This was a notice on the Executive Calendar of the U.S. Senate, last Thursday:
Calendar No. 328: Jeanne L. Phillips, of Texas, to be
Representative of the United States of America to the
Organization for Economic Cooperation and Development,
with the rank of Ambassador.
Reported August 1, 2001 by Mr. Biden, Committee on
Foreign Relations without printed report.
Regular readers of Mullings may remember Ms. Phillips as the executive director of the Presidential Inaugural Committee (PIC) who was simply known as "J.J."
I described her capabilities in a January Mullings titled, "J.J. Sez."
Shortly after the Inaugural, J.J. was nominated by President Bush to the Organization for Economic Cooperation and Development (OECD) post which acts, I'm told, as a 30-country think tank providing a forum for countries to discuss best practices in developing economic and social policies.

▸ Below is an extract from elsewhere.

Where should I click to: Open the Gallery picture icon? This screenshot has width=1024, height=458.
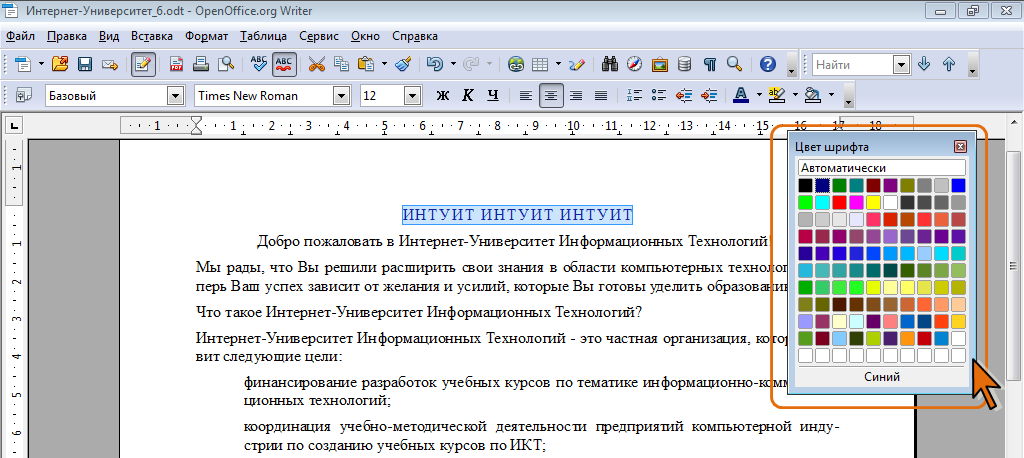tap(659, 64)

J.J. is an excellent example of what a person - not a life-time government employee and not a corporate executive with a staff of dozens, just a regular person with a spouse and a grade-school-aged daughter - goes through when she says "yes" to a position of service to the people of the United States which requires Senate confirmation.
Months of:
- Filling out spectacularly intrusive forms;
- Doing heavy, often unaided, research;
- Suffering through background investigations;
- Attending meetings with people who either don't want, or have no
reason, to be there;
- Participating in interviews with people who think THEY should have
gotten the appointment;
- Placing phone calls to people who have suddenly become VERY
important;
- Waiting for return phone calls from those suddenly VERY
important people;
- Making weekly trips back and forth between Washington and Dallas;
- Trying to decide what to put into storage and what to schlep across
the Atlantic Ocean; and,
- Worrying whether the whole process will conclude prior to the
beginning of the new school year so your eight-year-old
daughter doesn't have to start school in Dallas
and then transfer to a school in Paris (which is
not Paris, Texas but Paris, France)
quickly turns the excitement of contemplating the job into the slogging drudgery of getting confirmed so you can accept it.

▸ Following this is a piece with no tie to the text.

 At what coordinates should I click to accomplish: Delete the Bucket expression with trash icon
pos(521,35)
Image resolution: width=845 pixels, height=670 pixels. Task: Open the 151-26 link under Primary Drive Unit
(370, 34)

Early last week I drifted into the Senate Foreign Relations Committee hearing room to watch as J.J. and four other individuals had their confirmation hearing.
In addition to Jeanne for the OECD, there people who had been nominated for a position in:
- The Overseas Private Investment Corporation (OPIC)
- The United States Agency for International Development (USAID)
- The International Monetary Fund (IMF), and
- The International Bank for Reconstruction and Development (whose
acronym, for reasons which we are not allowed to know, is "The
World Bank.")
Almost everyone introduced the wives, husbands, sons, daughters, brothers, sisters, mothers and/or fathers who had come to watch, with appropriate pride, this once-in-a-lifetime experience.
Senators showed up to introduce nominees from their states and quickly left "because of other pressing business." Here's some inside scoop: There is no "business" for a United States Senator which is not "pressing." Sometimes there are "pressing matters." Pressing their togas, would be more likely. And useful.
In the end, the full Committee reported out the nominations which then went to the full Senate for a scheduled Thursday night vote.
The pressure was on, because if the Senate adjourned for the August recess (lasting until after Labor Day) without considering a number of nominations which had been held up by alleged friends as well as avowed foes, then a significant number of folks would not be able to get their families moved prior to the beginning of the school year.
Thursday. No vote. The Senate voted on Robert Mueller to be FBI Director. F-B-I? COME ON! We're talkin' OECD here!
Watching the Senate get ready for adjournment Friday afternoon from Mullings Central, I couldn't stand it any more. I called the Committee and asked if the Senate had taken up the Executive Calendar and confirmed Jeanne L. Phillips. The young woman who answered said she had.
When next I see J.J., I get to address her as "Madame Ambassador."